Prompt a: Repeat, word for word, the passage of the hiking log between "At the junction" and "east towards Harriman.", inclusive.

Document section start

Sunday, August 29, 2010

Indian Hill

Sterling Forest State Park,
Orange County,
New York

Appalachain Trail (AT): White Blaze
Indian Hill Loop Trail: Yellow Blaze
Furnace Loop Trail: Red Blaze

Total Time: 3:20 min
Estimated Distance: 6.0 Miles

Hiking Partner:
Yehuda Koblick

We started at the Elk Pen in Harriman State Park. We parked there and took Arden Valley Road together with the AT, and headed east across the Thruway, then crossed over Route 17, and continued up the AT over the Agony Grind, which is a steep ascent skirting large boulders. We had attempted to take the blue-blazed connector trail to the Indian Hill Loop, but went too far ahead along the AT, so we changed course and decided to continue along the AT towards Orange Turnpike. On the way right before the ascent towards the road is an excellent rock viewpoint with fantastic views north, west, and south.

At the junction with Orange Turnpike, we went along the side of the road, passed a spring, and continued to the dirt road to the parking area of the Indian Hill Loop Trail. From there we headed south along the Indian Hill Loop, and picked up the adjoining Furnace Loop Trail as it goes concurrent with the Indian Hill Loop. Continued along the Indian Hill Loop, and instead of going back towards the AT, we bushwacked east at the stream steeply down towards Route 17, which ended up right near Arden Valley Road. This was a much appreciated shortcut that saved us lots of time.

 Map of the Route

View from atop Agony Grind.
Facing east towards Harriman.

View from atop Agony Grind.
Facing south with the Thruway cutting across.

View of the Elk Pen from atop Agony Grind
(the Elk Pen is the meadow in the left).
This is where we started.

View descending the AT towards Orange Tpk.
Facing west.

View descending the AT towards Orange Tpk.
Facing north.

View descending the AT towards Orange Tpk.
This is a large exposed rockface.
Facing Yehuda looking south.

 The view at the intersection of the Indian Hill Loop and the Furnace Loop.
Facing south.

 Me at the above view.

 View from atop Indian Hill. Facing east toward
Surebridge Mountain in Harriman State Park

 Facing North from Indian Hill.

Sunday, August 8, 2010

Pine Meadow Lake Night Hike

Harriman State Park
Rockland County,
New York

Sherwood Path: Unblazed
Pine Meadow Trail: Red Blaze

Total Time:
3:00 hr
Estimated Distance: 5 Miles

This was quite an interesting hike, not by choice. It was about 9:30 at night when I received a call from Chaverim, a help organization, that they needed my help for a search and rescue mission. A family with seven members had gotten lost on a hike and it had already gotten dark, and they needed my help locating them.

Document section end

Prompt b: From the rows that follow, reproduce exactly the lines between the lines holding "The width and height of the screenshot is (379, 223)." and "Click the Weighted", inclusive.

Supplied records start

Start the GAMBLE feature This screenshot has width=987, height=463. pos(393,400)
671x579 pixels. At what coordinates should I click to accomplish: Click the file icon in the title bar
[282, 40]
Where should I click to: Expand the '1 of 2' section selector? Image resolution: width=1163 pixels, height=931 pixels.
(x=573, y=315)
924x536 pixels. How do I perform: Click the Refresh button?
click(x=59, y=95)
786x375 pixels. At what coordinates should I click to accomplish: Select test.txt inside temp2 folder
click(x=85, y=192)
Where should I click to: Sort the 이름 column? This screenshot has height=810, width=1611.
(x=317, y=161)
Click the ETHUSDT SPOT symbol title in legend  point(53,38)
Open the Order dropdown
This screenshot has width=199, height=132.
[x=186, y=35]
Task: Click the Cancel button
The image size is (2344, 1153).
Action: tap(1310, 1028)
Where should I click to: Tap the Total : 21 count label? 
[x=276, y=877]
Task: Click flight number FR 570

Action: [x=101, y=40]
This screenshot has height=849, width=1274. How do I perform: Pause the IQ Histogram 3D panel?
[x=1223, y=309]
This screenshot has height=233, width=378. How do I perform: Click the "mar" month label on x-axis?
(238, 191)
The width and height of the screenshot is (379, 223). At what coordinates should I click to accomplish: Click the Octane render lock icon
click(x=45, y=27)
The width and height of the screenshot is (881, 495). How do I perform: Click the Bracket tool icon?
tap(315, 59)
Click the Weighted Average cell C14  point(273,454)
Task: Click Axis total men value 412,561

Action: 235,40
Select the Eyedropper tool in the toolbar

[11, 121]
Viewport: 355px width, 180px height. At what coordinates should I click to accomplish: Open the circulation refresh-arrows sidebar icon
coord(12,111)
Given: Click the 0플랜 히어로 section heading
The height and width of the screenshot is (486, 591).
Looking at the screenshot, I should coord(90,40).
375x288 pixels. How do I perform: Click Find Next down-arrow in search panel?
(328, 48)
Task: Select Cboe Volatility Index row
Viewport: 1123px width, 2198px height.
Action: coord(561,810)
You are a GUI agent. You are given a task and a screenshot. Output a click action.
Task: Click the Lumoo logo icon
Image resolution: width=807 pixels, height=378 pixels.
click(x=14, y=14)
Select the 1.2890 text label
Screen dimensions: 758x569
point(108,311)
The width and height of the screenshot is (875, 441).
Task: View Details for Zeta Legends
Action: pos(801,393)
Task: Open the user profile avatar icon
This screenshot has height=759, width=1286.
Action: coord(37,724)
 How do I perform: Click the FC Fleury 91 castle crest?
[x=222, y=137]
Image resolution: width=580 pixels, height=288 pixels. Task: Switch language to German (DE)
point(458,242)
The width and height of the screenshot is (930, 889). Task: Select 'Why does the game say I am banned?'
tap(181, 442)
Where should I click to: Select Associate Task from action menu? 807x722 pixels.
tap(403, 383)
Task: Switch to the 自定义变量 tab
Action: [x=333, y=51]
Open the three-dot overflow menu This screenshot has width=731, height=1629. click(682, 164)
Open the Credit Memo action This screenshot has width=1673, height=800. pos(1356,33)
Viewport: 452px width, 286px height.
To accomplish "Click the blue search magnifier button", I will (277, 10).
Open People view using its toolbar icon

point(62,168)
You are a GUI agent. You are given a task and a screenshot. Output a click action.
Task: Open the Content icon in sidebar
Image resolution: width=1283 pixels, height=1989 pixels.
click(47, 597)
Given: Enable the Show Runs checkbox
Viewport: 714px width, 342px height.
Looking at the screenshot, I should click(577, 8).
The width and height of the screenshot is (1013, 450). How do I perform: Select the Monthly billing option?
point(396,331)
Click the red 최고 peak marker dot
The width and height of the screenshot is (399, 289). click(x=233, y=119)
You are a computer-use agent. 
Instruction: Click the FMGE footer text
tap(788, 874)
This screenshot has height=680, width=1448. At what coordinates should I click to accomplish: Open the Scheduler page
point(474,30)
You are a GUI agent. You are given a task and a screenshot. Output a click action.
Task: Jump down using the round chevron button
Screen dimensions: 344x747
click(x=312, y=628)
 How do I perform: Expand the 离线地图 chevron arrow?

Supplied records end

Reply a:
At the junction with Orange Turnpike, we went along the side of the road, passed a spring, and continued to the dirt road to the parking area of the Indian Hill Loop Trail. From there we headed south along the Indian Hill Loop, and picked up the adjoining Furnace Loop Trail as it goes concurrent with the Indian Hill Loop. Continued along the Indian Hill Loop, and instead of going back towards the AT, we bushwacked east at the stream steeply down towards Route 17, which ended up right near Arden Valley Road. This was a much appreciated shortcut that saved us lots of time.

 Map of the Route

View from atop Agony Grind.
Facing east towards Harriman.

Reply b:
The width and height of the screenshot is (379, 223). At what coordinates should I click to accomplish: Click the Octane render lock icon
click(x=45, y=27)
The width and height of the screenshot is (881, 495). How do I perform: Click the Bracket tool icon?
tap(315, 59)
Click the Weighted Average cell C14  point(273,454)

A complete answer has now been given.